McAvoy divides the collection into two parts: "Julian in Context" and "Manuscript Tradition and Interpretation." The first part "aims primarily to place the writer firmly within a variety of her own contemporary contexts" (9). The contextual essays on Julian's life could easily slip into conjecture, but these authors promote the facts and indicate when they utilize them to make suppositions. The section opens with "Femininities and the Gentry in Late Medieval East Anglia: Ways of Being," Kim M. Phillips' response to Alexandra Barratt's 2004 article, "Lordship, Service and Worship in Julian of Norwich," that challenges readers to construct a social Julian. In order to imagine Julian as a social being, Phillips utilizes R. W. Connell's framework for examining masculinity (developed in Masculinities) by restructuring the categories for femininity. After working through the categories she has developed--consort, vocational, deprived, and alternative--Phillips classifies Julian as a vocational woman. In doing so, Phillips provides modern readers with a recognizable Julian based on knowledge of her vocation as anchoress.

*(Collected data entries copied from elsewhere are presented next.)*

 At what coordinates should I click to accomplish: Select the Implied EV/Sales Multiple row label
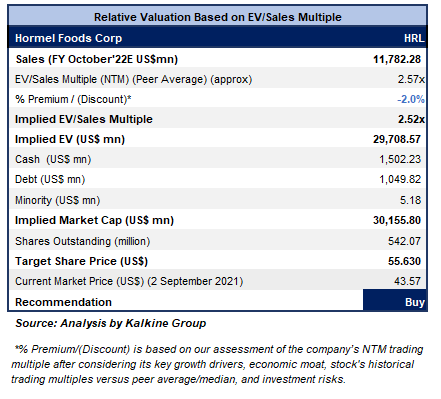pyautogui.click(x=84, y=119)
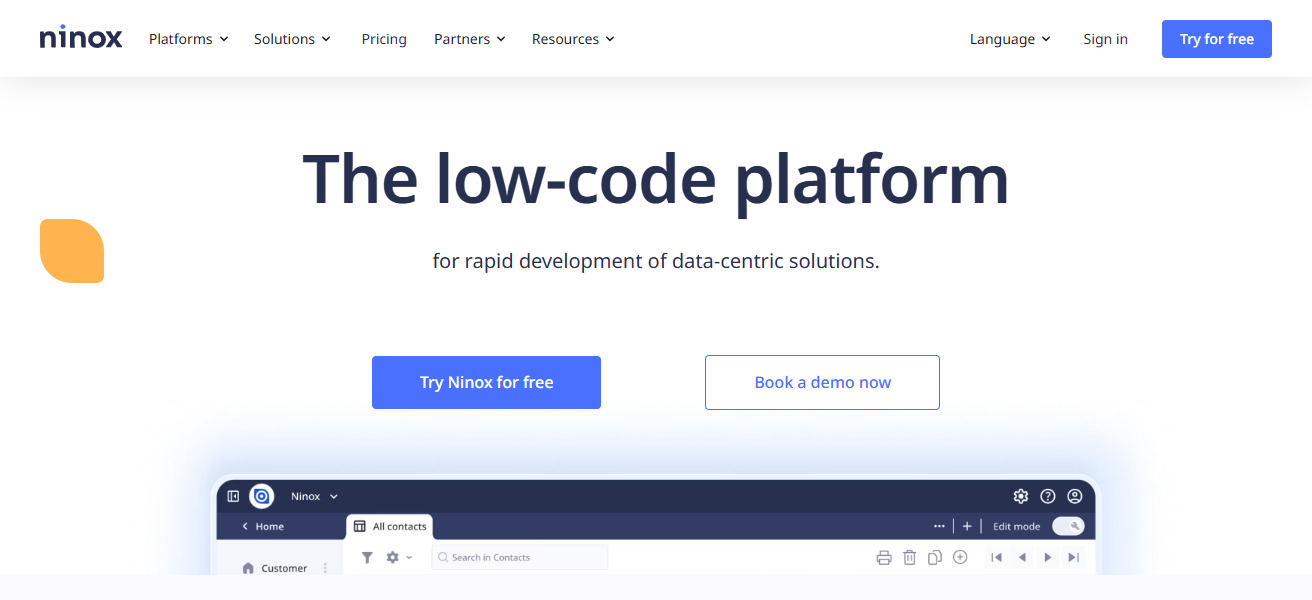
Task: Click the filter funnel icon
Action: pyautogui.click(x=367, y=557)
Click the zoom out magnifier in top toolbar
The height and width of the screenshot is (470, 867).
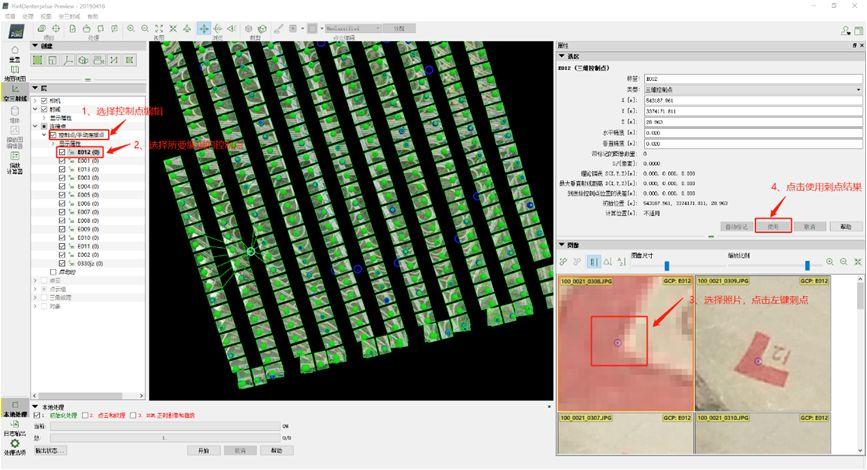pos(145,29)
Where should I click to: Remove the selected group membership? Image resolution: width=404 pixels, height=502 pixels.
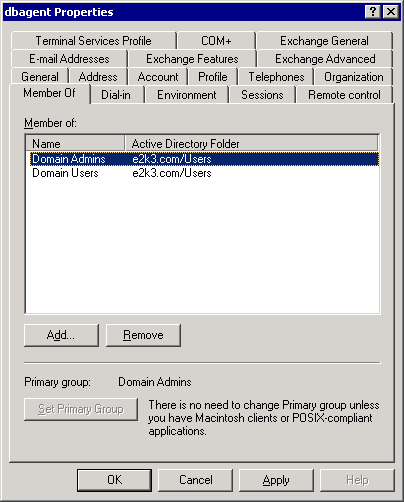[143, 335]
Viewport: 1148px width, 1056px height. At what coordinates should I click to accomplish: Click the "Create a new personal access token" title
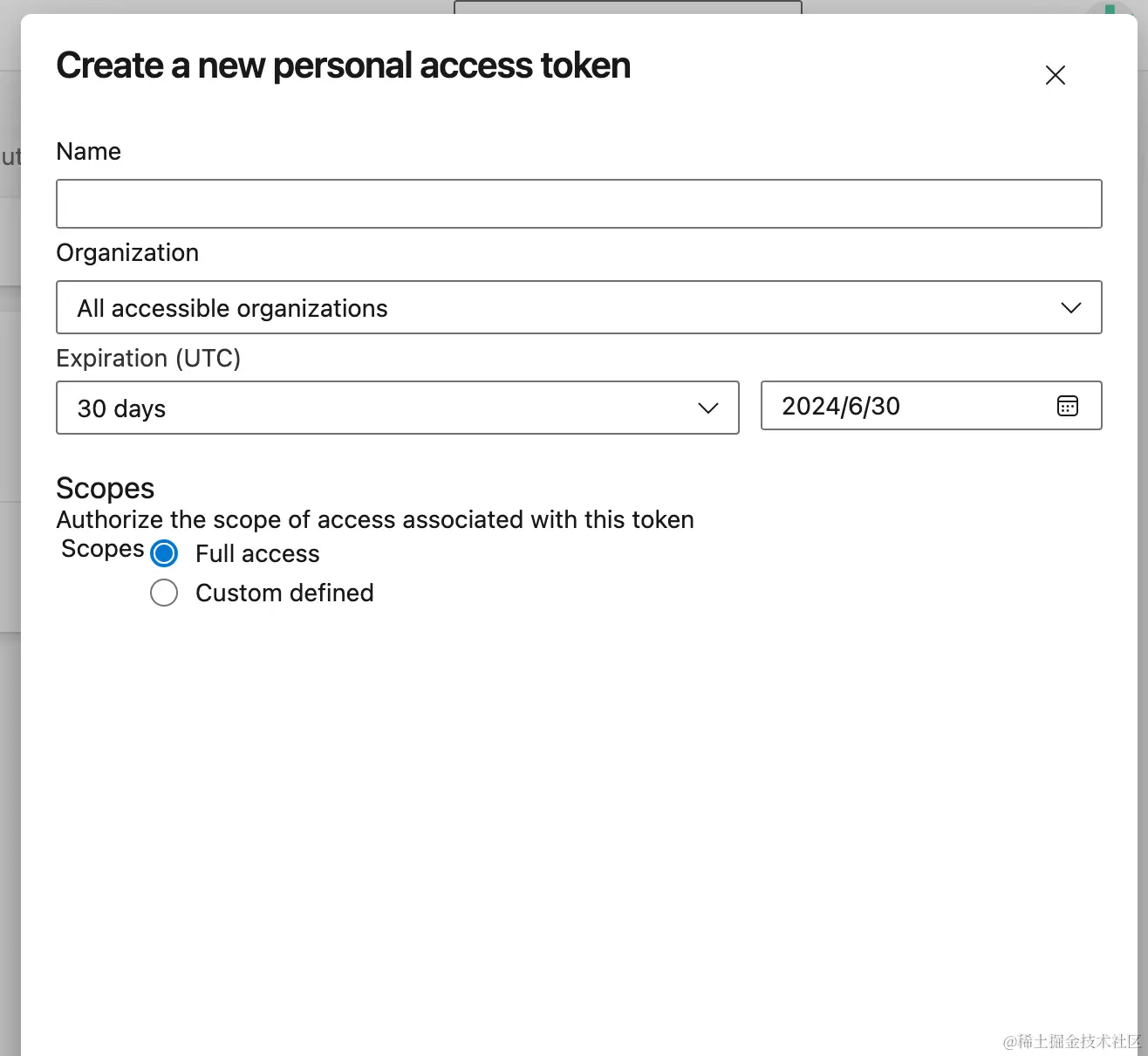[x=343, y=66]
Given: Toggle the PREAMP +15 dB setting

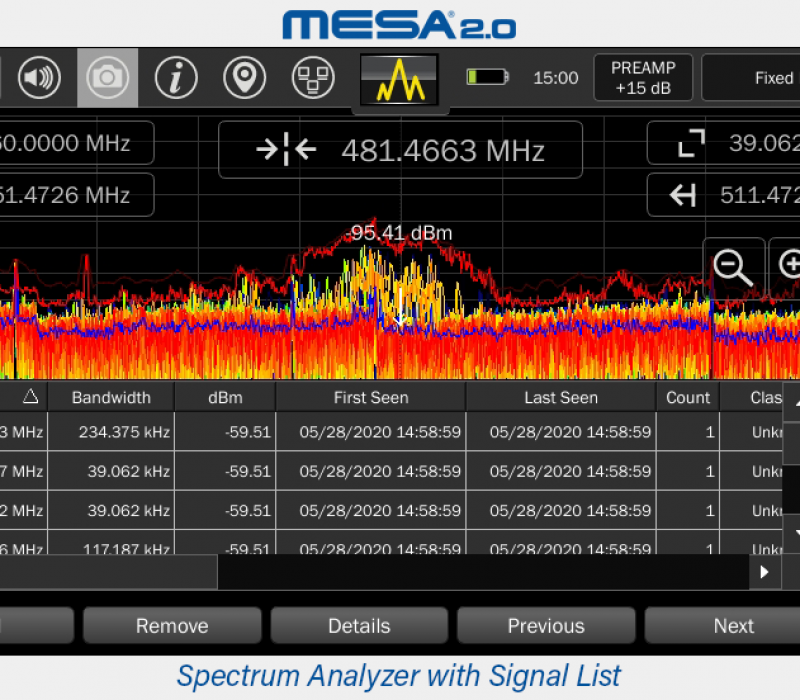Looking at the screenshot, I should (x=642, y=78).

The next essay, "'A recluse atte Norwyche': Images of Medieval Norwich and Julian's Revelations" by Cate Gunn, builds on Phillips' argument by examining Julian through the context of her surroundings. Gunn argues that "the images she was familiar with may have acted as rememorative signs" (35). Gunn connects the sensory nature of Julian's descriptions of her vision to the rich images of affective piety so popular in the Middle Ages, especially images of the Trinity available in Norwich during Julian's life. While Gunn carefully avoids overt speculation, she provides a valuable examination of the possible influences that may have surrounded Julian in her youth and as an anchoress.

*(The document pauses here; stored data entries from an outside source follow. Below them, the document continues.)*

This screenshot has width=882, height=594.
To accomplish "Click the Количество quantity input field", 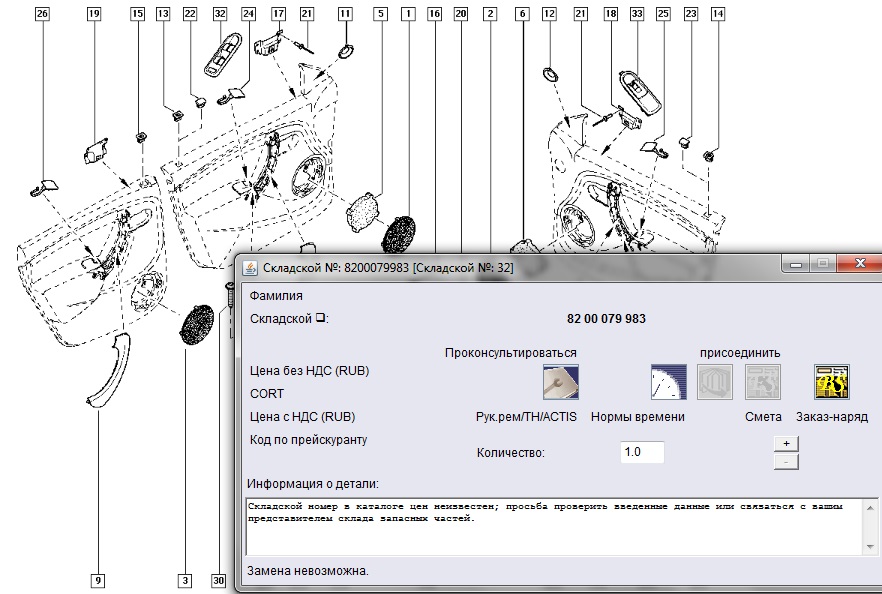I will click(641, 452).
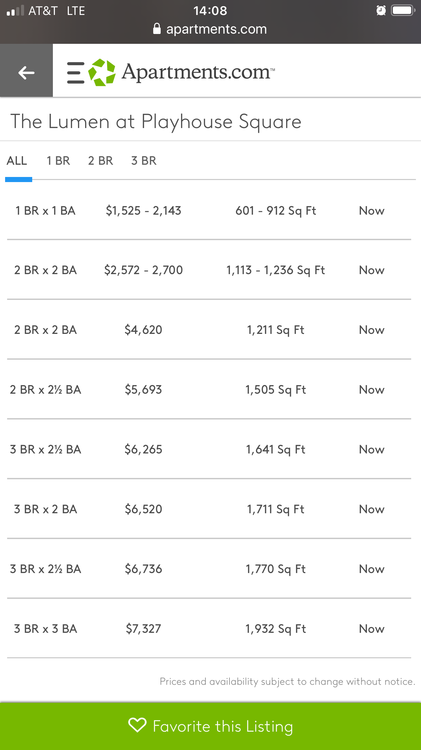The width and height of the screenshot is (421, 750).
Task: Tap the alarm clock status icon
Action: click(381, 11)
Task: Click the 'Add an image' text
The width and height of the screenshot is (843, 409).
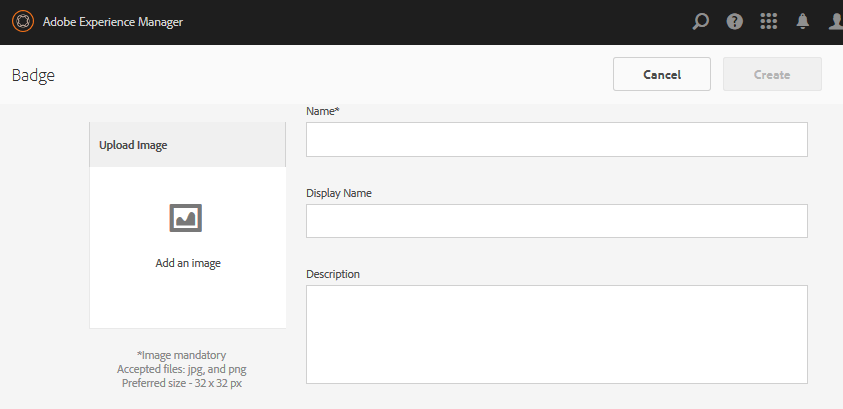Action: 188,263
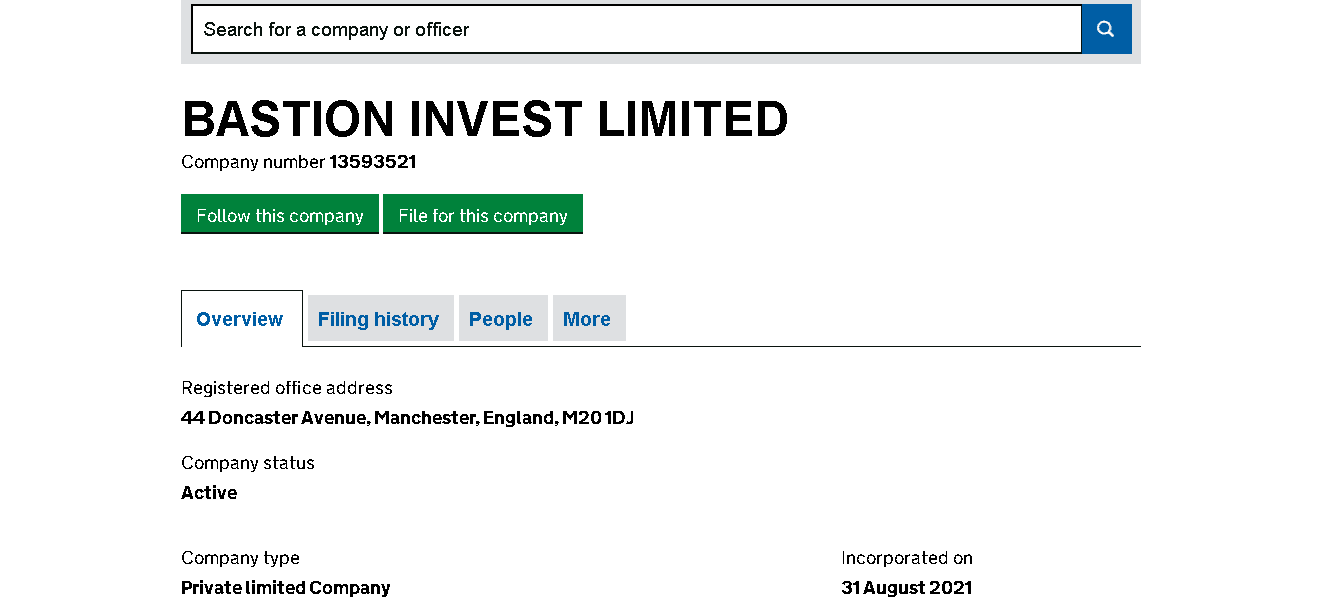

Authors in this section often turn to Alexandra Barratt's work on Julian in formulating their arguments, and her essay in this collection, "'No such sitting': Julian Tropes the Trinity," lives up to her past contributions. Barratt enhances the arguments that Gunn has presented as she describes and discusses the many depictions of the Trinity accessible to Julian. While her essay provides a fascinating overview of the types of Trinity images, her emphasis on the Dixit Dominus image of Christ sitting at the right hand of the Father, which appeared in the Ormesby Psalter that sat open in the choir at Norwich, as a possible foundation for Julian's description of God as father and mother is particularly intriguing.
Denise N. Baker's essay, "Julian of Norwich and the Varieties of Middle English Mystical Discourse," moves away from Julian's surroundings to explore the "metaphoric language of mysticism" in order to assess Julian's "position in the Christian tradition of contemplation" (54). She compares Julian to Walter Hilton, Richard Rolle, and the Cloud author and provides a helpful evaluation of the commonalities these mystics share, often due to common beliefs rather than familiarity, and their different "assumptions about the nature of God and of humankind's relationship to the divine" (55). Baker concludes that Julian's language and all-embracing message set her apart from other English mystics, and she encourages others to further examine Julian against "her continental predecessors" (63).
The next two essays in Part I, "Saint Julian of the Apocalypse" by Diane Watt and "Anchoritic Aspects of Julian of Norwich" by E. A. Jones, explore Julian as a part of her community. Watt examines Julian's role as an anchoress involved with her community and as a visionary within the medieval prophetic tradition by comparing her to other visionaries such as Christina of Markyate and Margery Kempe. Watt asserts that Julian's visions are "concerned with salvation rather than with damnation" (71), setting her apart from the overtones of sin and damnation so prevalent in the Church at the time. Jones explores the physical reality of Julian's existence through bequests left to Julian, indications of her calling as a spiritual advisor through The Book of Margery Kempe, and Julian's possible education through her own texts and the work of other medieval anchoresses. Both authors contest the fallacy of imagining Julian as an isolated solitary.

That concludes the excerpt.